Erford v. City of Peoria, 229 Ill. 546 (1907)

Oct. 23, 1907 · Illinois Supreme Court
229 Ill. 546

Simon H. Erford v. The City of Peoria.

Opinion filed October 23, 1907.

1. Judicial notice—courts do not take judicial notice of what is shown by journals of legislature. One contending that the title of an act was changed after it passed the House and Senate and before it was signed by the Governor must make proof of such fact, since courts do not take judicial notice of what is shown by the original journals of the Senate and House of Representatives, and will presume that a law certified to by the Secretary of State is in the form in which it was passed by the legislature.

2. Constitutional law—when provision against reviving or amending law by reference to title is not violated. Where both the title and body of an act indicate an intention to create a law complete in itself, the provision of section 13 of article 4 of the constitution against reviving or amending laws by reference to title, only, is not violated, notwithstanding the effect of the act may be to repeal by implication or modify prior existing laws.

3. Same—section 1 of act of 1905, fixing limitation in suits for personal injury against cities, is not invalid. Section 1 of the act of 1905, (Laws of 1905, p. 111,) requiring suits for personal injury against cities, towns or villages to be brought within one year, takes such actions out of the operation of the general Statute of Limitations as respects cities, towns and villages, and is not in violation of section 13 of article 4 of the constitution.

######

To be done:
- a) Using the Erford v. City of Peoria extract, answer each question:
(i) On what date was the opinion filed?
(ii) Which section and article of the constitution prohibit reviving or amending laws by reference to title only?
(iii) Within what period must suits for personal injury against cities, towns or villages be brought under section 1 of the act of 1905?
- b) State whether each statement agrees with the Erford v. City of Peoria extract, answering yes or no and quoting the words that decide it:
(i) Courts take judicial notice of what the original journals of the Senate and House of Representatives show.
(ii) The act of 1905 appears on page 111 of the Laws of 1905.
(iii) The case was decided by the Illinois Appellate Court.
- c) Write out everything in the Erford v. City of Peoria extract from "1. Judicial notice—courts" down to "by the legislature.".
The records play no part in any of the tasks.

Target position records:
######

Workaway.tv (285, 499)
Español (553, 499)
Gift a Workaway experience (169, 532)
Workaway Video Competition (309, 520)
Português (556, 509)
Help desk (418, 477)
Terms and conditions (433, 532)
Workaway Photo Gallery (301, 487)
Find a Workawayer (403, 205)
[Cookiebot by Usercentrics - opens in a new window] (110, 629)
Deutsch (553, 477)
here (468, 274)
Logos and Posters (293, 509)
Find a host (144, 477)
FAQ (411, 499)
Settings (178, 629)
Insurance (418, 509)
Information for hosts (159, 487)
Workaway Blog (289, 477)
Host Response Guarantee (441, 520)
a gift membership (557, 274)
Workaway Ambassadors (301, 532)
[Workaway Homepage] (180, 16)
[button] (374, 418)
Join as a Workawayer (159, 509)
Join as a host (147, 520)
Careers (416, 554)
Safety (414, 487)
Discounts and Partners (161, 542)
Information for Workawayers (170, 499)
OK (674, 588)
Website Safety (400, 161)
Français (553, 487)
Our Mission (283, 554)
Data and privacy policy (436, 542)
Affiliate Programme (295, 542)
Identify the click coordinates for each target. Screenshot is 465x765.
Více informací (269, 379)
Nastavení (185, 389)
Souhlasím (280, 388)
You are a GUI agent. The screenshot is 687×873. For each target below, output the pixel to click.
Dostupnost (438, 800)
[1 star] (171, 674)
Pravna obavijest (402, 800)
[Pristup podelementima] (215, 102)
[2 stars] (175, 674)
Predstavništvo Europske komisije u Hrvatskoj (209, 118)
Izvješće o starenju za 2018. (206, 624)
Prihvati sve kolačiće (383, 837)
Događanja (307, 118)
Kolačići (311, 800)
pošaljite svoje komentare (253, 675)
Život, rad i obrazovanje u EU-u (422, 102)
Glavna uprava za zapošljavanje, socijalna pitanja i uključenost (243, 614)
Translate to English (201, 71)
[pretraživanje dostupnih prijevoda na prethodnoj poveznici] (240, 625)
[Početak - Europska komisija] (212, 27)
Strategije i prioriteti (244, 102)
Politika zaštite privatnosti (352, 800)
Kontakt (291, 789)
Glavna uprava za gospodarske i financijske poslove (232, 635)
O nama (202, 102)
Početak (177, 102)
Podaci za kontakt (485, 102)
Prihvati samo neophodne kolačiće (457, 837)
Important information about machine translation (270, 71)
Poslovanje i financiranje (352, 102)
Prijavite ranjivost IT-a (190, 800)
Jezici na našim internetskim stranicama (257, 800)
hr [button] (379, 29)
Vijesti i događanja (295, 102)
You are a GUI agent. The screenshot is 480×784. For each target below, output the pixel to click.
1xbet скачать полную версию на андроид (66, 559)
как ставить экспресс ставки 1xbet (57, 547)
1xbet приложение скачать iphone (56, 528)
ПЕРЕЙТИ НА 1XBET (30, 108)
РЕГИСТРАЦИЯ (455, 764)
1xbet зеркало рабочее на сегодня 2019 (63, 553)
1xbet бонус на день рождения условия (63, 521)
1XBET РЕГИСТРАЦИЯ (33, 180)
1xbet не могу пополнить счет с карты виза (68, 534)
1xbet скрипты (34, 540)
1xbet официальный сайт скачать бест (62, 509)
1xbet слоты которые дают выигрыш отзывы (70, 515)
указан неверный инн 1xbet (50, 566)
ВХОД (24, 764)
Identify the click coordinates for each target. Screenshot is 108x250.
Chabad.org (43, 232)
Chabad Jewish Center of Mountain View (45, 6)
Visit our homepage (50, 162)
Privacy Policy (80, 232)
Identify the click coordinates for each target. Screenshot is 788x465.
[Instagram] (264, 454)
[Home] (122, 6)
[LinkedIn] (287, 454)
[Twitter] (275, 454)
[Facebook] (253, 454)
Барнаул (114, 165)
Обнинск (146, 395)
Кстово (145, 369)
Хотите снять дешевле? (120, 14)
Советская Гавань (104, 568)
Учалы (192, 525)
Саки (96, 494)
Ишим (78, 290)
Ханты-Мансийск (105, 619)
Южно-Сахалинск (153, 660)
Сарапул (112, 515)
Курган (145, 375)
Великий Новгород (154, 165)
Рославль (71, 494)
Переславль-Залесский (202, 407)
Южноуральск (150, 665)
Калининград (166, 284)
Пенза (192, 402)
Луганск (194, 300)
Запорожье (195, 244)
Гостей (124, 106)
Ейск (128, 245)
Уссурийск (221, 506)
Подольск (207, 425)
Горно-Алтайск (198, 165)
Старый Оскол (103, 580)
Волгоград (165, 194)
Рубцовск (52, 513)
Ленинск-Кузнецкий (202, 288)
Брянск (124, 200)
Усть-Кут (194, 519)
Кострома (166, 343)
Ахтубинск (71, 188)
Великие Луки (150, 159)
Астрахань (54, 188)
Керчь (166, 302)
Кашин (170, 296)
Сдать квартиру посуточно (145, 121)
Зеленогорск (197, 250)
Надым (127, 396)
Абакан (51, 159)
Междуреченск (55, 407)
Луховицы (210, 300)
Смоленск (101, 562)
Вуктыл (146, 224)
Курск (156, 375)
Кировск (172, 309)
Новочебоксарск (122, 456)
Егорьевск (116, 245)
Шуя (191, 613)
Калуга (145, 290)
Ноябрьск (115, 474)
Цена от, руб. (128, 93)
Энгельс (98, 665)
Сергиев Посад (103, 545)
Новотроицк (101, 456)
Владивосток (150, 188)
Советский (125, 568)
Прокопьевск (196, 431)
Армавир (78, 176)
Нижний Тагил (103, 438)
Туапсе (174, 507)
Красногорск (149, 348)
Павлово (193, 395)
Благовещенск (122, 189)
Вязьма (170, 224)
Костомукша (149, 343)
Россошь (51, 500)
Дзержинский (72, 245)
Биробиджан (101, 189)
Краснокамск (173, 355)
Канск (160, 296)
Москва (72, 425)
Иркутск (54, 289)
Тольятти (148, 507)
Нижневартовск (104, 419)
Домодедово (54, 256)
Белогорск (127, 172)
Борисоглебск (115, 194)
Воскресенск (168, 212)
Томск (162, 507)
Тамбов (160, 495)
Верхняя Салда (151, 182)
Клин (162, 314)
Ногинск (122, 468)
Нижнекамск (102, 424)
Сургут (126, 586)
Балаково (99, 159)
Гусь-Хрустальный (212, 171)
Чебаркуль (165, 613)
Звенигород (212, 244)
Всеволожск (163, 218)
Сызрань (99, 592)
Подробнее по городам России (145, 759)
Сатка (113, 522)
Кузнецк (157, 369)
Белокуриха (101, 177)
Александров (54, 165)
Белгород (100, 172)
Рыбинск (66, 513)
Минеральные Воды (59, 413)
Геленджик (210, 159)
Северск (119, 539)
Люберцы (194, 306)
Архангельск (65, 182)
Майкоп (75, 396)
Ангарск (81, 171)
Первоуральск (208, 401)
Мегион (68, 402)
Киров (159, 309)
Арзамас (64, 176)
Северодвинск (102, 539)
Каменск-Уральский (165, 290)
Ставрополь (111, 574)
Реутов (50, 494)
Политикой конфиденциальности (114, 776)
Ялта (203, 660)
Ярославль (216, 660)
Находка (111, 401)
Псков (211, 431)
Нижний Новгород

######

Answers to the problems:
- a)
(i) October 23, 1907
(ii) Section 13 of article 4
(iii) Within one year

- b)
(i) No: "courts do not take judicial notice of what is shown by the original journals of the Senate and House of Representatives"
(ii) Yes: "(Laws of 1905, p. 111,)"
(iii) No: "Illinois Supreme Court"

- c)
1. Judicial notice—courts do not take judicial notice of what is shown by journals of legislature. One contending that the title of an act was changed after it passed the House and Senate and before it was signed by the Governor must make proof of such fact, since courts do not take judicial notice of what is shown by the original journals of the Senate and House of Representatives, and will presume that a law certified to by the Secretary of State is in the form in which it was passed by the legislature.